Entries shown below:

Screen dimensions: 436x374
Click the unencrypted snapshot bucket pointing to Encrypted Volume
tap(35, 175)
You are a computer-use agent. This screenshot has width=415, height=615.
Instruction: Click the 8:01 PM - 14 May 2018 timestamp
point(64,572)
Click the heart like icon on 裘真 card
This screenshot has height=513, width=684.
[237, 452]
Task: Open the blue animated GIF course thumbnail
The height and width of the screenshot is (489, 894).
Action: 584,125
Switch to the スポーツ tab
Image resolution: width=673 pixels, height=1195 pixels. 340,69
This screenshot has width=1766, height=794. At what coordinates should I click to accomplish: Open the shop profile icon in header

End of Entries shown.
Entries shown below:

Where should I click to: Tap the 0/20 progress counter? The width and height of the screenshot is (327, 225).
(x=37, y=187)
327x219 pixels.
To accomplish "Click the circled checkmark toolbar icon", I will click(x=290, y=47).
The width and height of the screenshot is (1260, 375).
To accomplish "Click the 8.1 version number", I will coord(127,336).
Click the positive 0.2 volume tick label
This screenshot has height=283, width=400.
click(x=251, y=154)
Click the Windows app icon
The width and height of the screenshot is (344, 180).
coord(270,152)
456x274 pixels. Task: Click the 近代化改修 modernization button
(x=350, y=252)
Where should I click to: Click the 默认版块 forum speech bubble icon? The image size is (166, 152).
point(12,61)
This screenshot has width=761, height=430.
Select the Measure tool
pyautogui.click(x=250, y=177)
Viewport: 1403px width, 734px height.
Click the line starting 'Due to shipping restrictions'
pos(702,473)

End of Entries shown.
Entries shown below:

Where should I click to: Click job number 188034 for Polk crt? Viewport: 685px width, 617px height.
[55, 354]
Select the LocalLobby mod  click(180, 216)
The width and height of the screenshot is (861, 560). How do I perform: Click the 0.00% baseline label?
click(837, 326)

End of Entries shown.

● Exercise aim: Only those lines of the entries above that run from the line containing "Switch to the スポーツ tab" to the line containing "This screenshot has width=1766, height=794.", both included, should be transcribed exactly.

● Task output:
Switch to the スポーツ tab
Image resolution: width=673 pixels, height=1195 pixels. 340,69
This screenshot has width=1766, height=794. At what coordinates should I click to accomplish: Open the shop profile icon in header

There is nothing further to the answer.